Nicholas looked at Suzette. Pritam saw her shake her head as a final discouragement. Nicholas ignored her.
“Every fifteen years or so,” he began, “for the last hundred and twenty years at least, a local child-a child from around here in Tallong-has been murdered.”
Pritam refused to blink. His headache began to win back its tug of war with the codeine.
“The second-to-last murder was a childhood friend of ours, Tristram Boye,” continued Nicholas. “Gavin Boye’s brother. He was killed in 1982. Tris was chased into the woods on Carmichael Road but found a few miles away with his…” Nicholas licked his dry lips, “with his throat cut. The last child murdered was the Thomas boy. He also had his throat slit.”
Pritam said nothing, but watched his guests. Suzette broke the silence.
“We think the murders are connected,” she said.
Pritam’s eyes narrowed. “Which ones?”
“All of them,” replied Nicholas.
Pritam stopped moving in his chair.
“Connected? Over a hundred and twenty years?”
“Or more.” Nicholas nodded. “Maybe a hundred and fifty years.”
“We should go,” said Suzette.
Nicholas shook his head at his sister.
Pritam frowned. Since he’d arrived in Tallong, he’d found it a pretty, hospitable, slightly dull suburb. But now a suggestion that these murders were not a string of chance happenings, but were somehow linked… Maybe a few days ago, he’d have laughed this off. But his aching skull and the dark mood he’d felt since his evening alone in the church had punched down his sense of humor.
Pritam nodded and stared at the floor, deep in thought.

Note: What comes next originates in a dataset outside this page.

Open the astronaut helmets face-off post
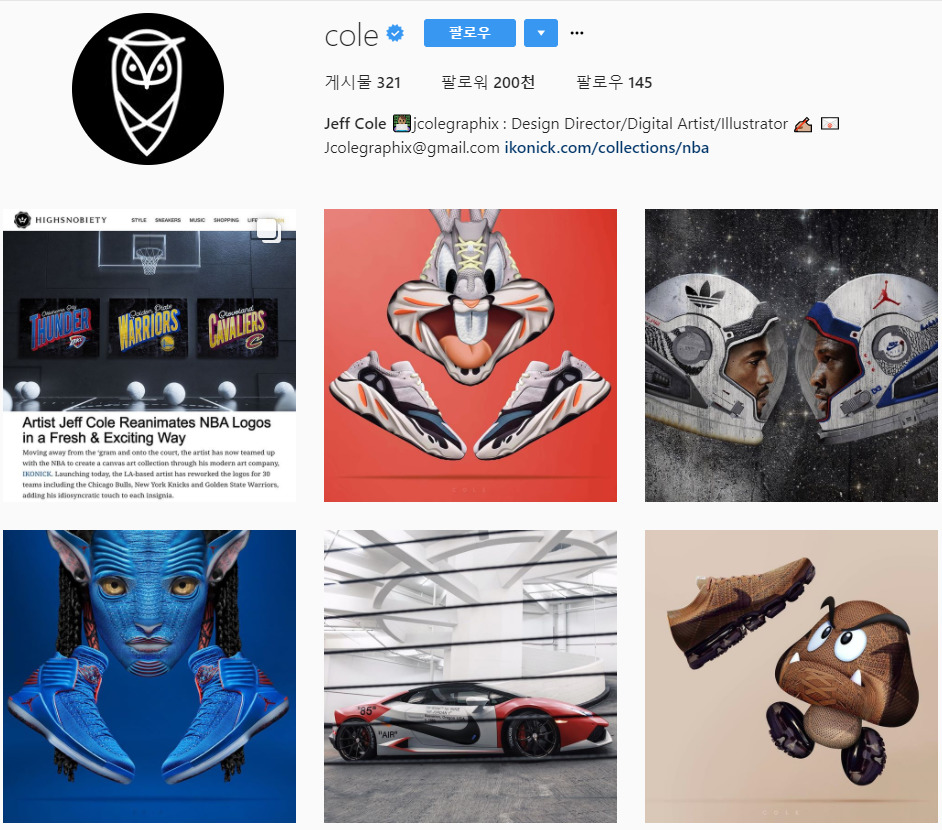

The ticking of the mantel clock seemed suddenly loud. “I urge you to be very careful answering this next question,” he said. “Are you also suggesting a connection between all these murders and this church?”
He realized he was gripping the arms of his chair tightly. He looked up at his guests; they’d both noticed the same thing.

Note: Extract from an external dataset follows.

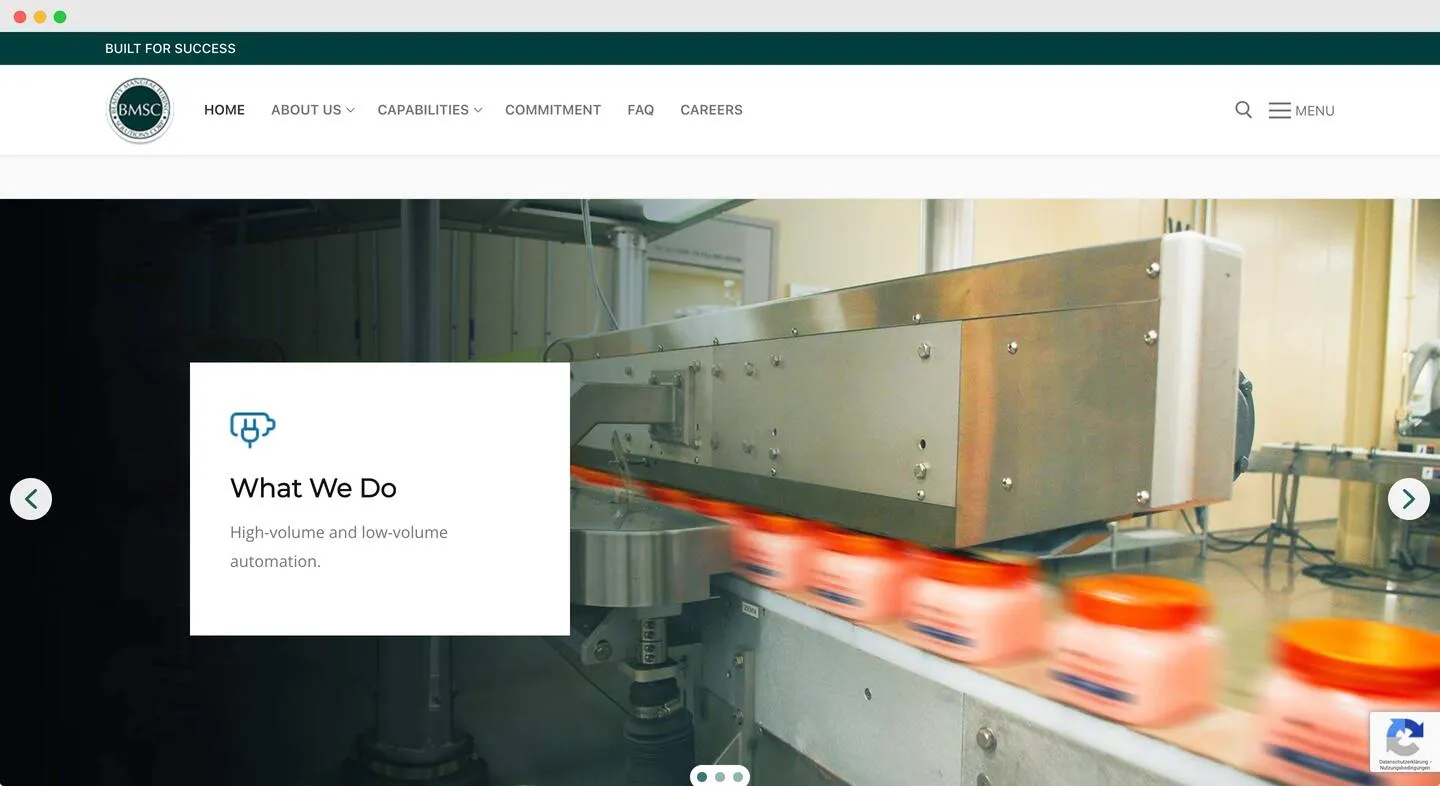
Task: Go to previous slide with left arrow
Action: coord(31,498)
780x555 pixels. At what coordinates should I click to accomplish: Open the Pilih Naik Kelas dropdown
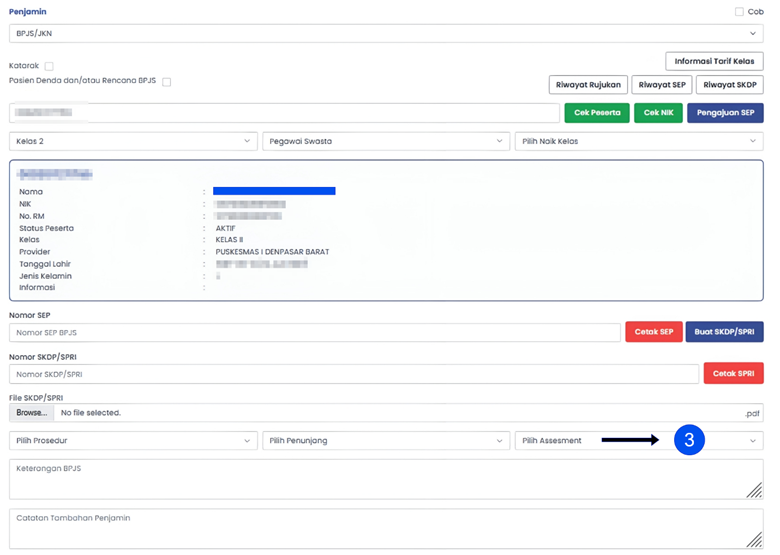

“No,” said Nicholas slowly. “To her.” He nodded at the leftmost photograph. It showed Reverend de Witt smiling beside dour Eleanor Bretherton as she laid the church’s foundation stone.
Pritam felt his headache returning like a flash tide and he closed his eyes at the pain.
“Pritam?” asked Nicholas.
“I’m sorry,” he said, standing. “This is all a bit fantastical for me this evening. Perhaps…” He indicated the door.

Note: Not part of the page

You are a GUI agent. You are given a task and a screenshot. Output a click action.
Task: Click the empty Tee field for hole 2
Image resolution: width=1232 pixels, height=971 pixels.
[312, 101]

“Jesus, hear us out,” said Nicholas.
Pritam blanched at the blasphemy.
“Let’s go,” said Suzette firmly, taking her brother’s arm. “Maybe another time, Reverend.”
Nicholas shook her grip off.
“Look, if you just let us check through your records-”
Pritam found his voice rising, riding the unwelcome wave of the headache, and was powerless to stop it. “Nicholas, you are suggesting cult murders, you’re suggesting some cover-up. It is insulting to my congregation, it’s insulting to Reverend Hird, and it’s insulting to me.”
“I don’t give a fart about him or your congregation,” said Nicholas. He jabbed a finger at the photograph of Eleanor Bretherton. “It’s her!”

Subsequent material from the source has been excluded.